Anche il gruppo di ragazzi che a volte sentiamo rappare nella serie racconta lo stato delle cose, parlando di odio per la comunità e di senso di rassegnazione, pur nutrendo ancora un minimo desiderio che le cose cambino.
I giovani sono quelli che soffrono di più di questa situazione: la società li schiaccia, li fa sentire inadeguati e li corrompe portando via loro quello che hanno di più caro, come dimostrano Kikun, Miki “Miko” Kuroda e Koda (il primo con la sua canzone, la seconda col suo senso di inferiorità rispetto a Makimura, il terzo con la sua sofferenza dopo aver perso il suo amato in un sabba ed essere diventato un devilman), tutti e tre in qualche modo oppressi dalle aspettative altrui.
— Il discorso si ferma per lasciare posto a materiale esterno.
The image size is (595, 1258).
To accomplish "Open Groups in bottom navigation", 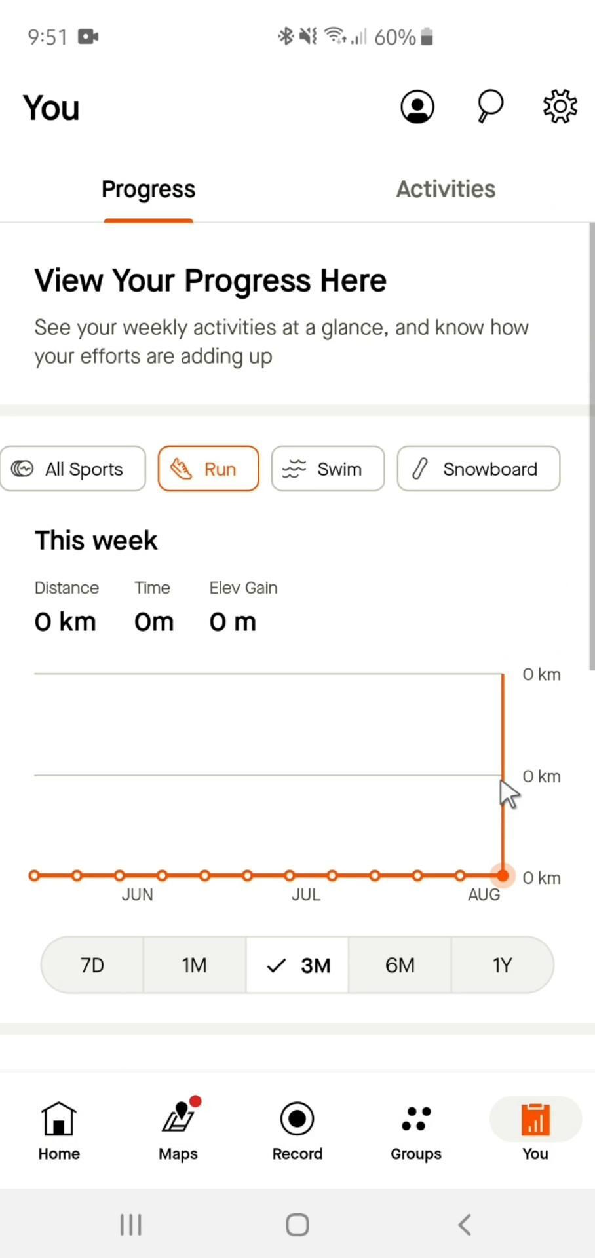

Le parole che Akira rivolge a Koda durante la gara di staffetta possono essere interpretate come allusioni ai disagi psicologici con cui molti ragazzi di oggi convivono e che poi, in Devilman Crybaby, prendono forma fisica nei demoni che si impossessano di loro e che li portano alla morte.
Insomma, praticamente nessuno si salva in Devilman Crybaby, letteralmente. Quasi a volerci dire che ormai il nostro destino è già scritto e che lo stiamo solo portando a compimento. Eppure, la presenza di Akira fa comunque sperare e, anzi, mette addosso quella forza necessaria per cercare di cambiare le cose. Potrebbe sembrare inutile qualunque sforzo ma le immagini gore e grottesche che caratterizzano questa e l’opera originale rendono ancor più efficace e penetrante il messaggio, specialmente se coronato da un finale tremendamente criptico e cinico.
Con questo, Devilman Crybaby dà un ultimo forte scossone e riesce a sconvolgere a sufficienza da far capire che, nel nostro piccolo, come Akira, abbiamo il dovere di fare qualcosa per non soccombere ai demoni attuali, così come Go Nagai cercava di dirci quasi mezzo secolo fa.